It’s easy to repeat Radio Shack’s mistakes. Sears has been doing so for decades. For all intensive purposes, they went out of business about the same time as Radio Shack. They just don’t know it.
When I purchased AquaMetrix I almost did it too. When I asked our customers what they wanted they told me they wanted a one-stop shop. They wanted to buy every sensor on a shopping list from one place. I wanted to be that place. We made pH, ORP, conductivity and dissolved oxygen sensors—and the controllers that go with them—but we lacked sensors for flow, level, free and total chlorine, turbidity, and optically based dissolved oxygen. I searched for manufacturers who would private label all of these sensors and found them. The only problem was that the margins on many of these items sucked. My business model was flawed. To add insult to injury the overhead required to order these pass-through items and provide proper technical support ate whatever slim margins existed. We’re not Hach, Rosemount nor Endress & Hausser. We’re not a one-stop shop—at least not yet—and trying to behave like one was like Radio Shack trying to be Amazon.
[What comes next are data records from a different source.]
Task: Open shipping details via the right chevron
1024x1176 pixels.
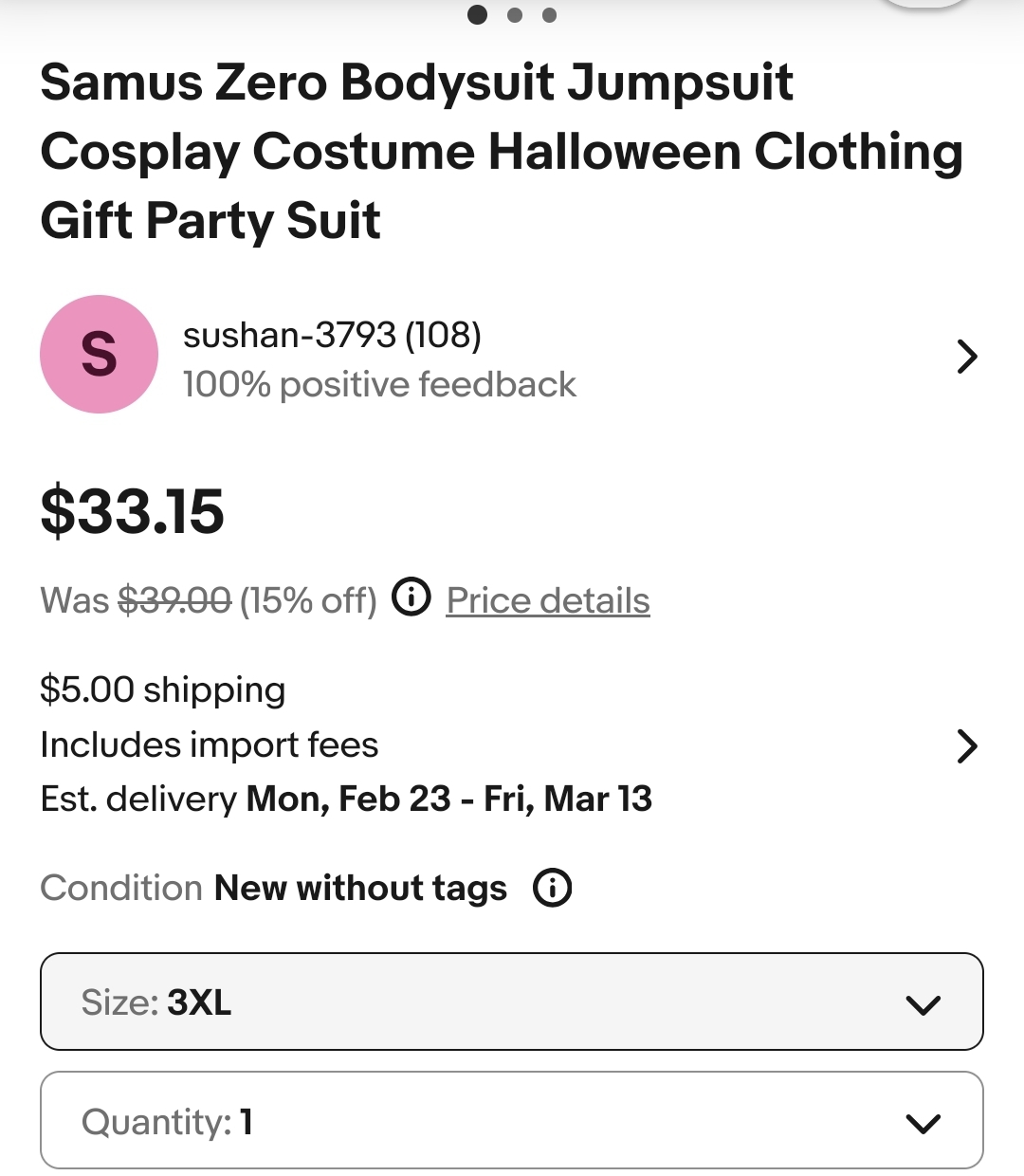Action: [966, 746]
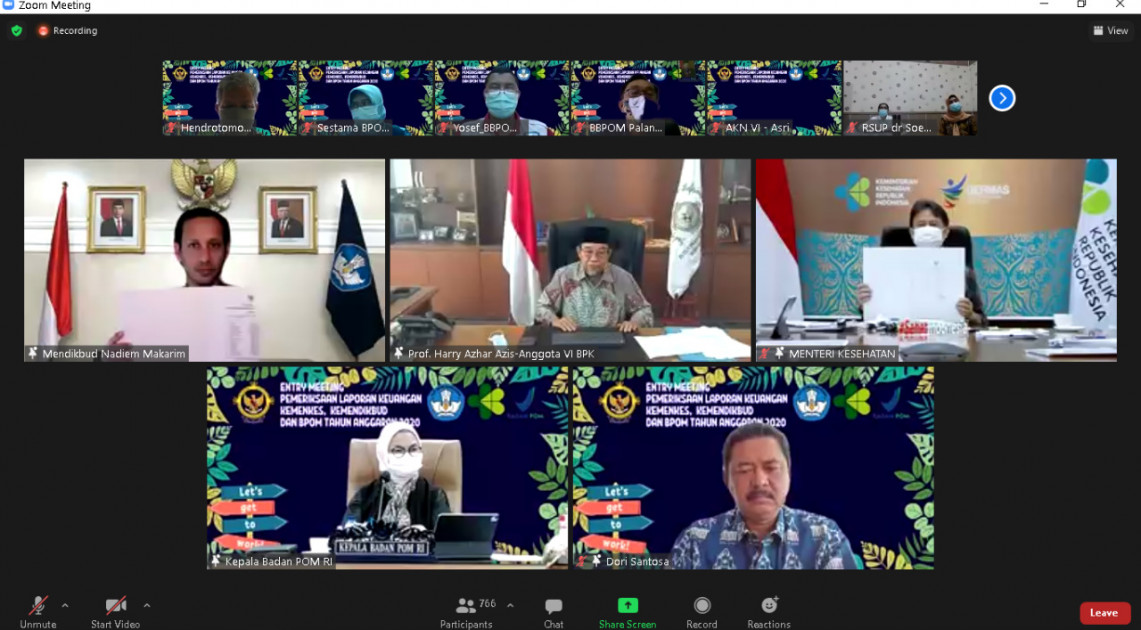Screen dimensions: 1141x630
Task: Start Video using camera icon
Action: pos(115,607)
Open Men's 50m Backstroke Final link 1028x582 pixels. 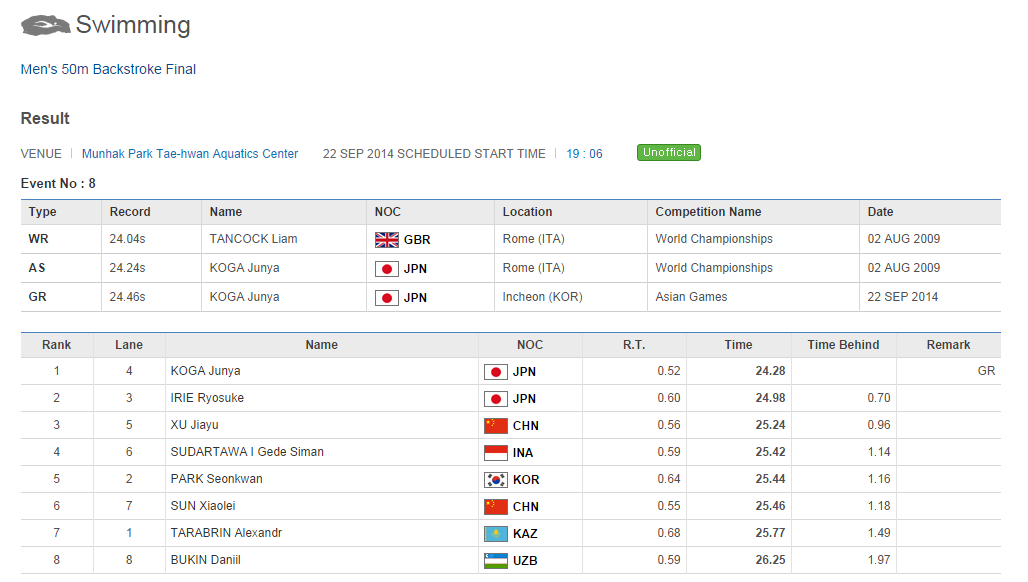(x=108, y=70)

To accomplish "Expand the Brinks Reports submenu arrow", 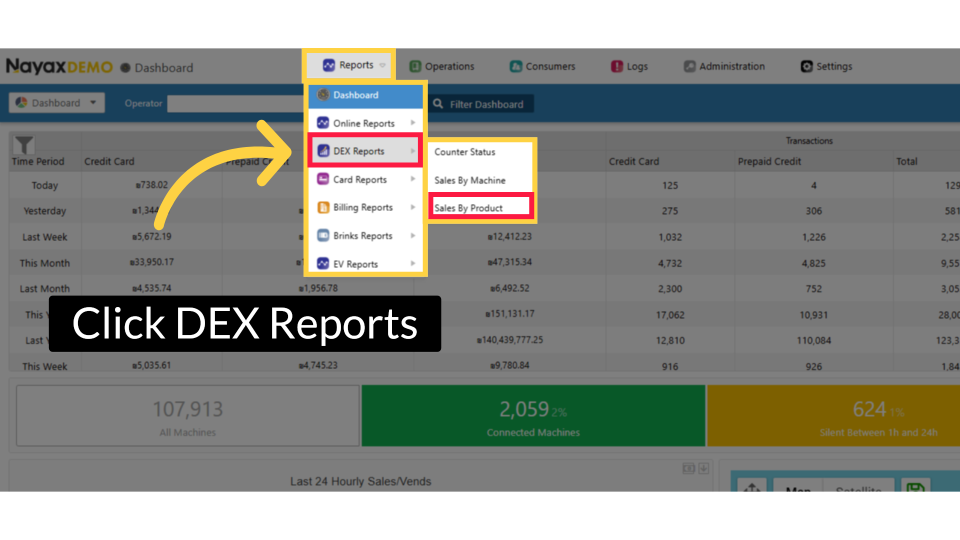I will click(413, 236).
Going into 2015 I made the decision to axe items—ours or anyone else’s—that didn’t give us a sustainable margin or for which we could not provide top tier support. Sounds easy enough but when a customer calls with an order that’s worth thousands and when we’ve built a culture that wants to always say “yes”, saying “no” is hard to do. Still we pared down the list to a manageable few that made sense.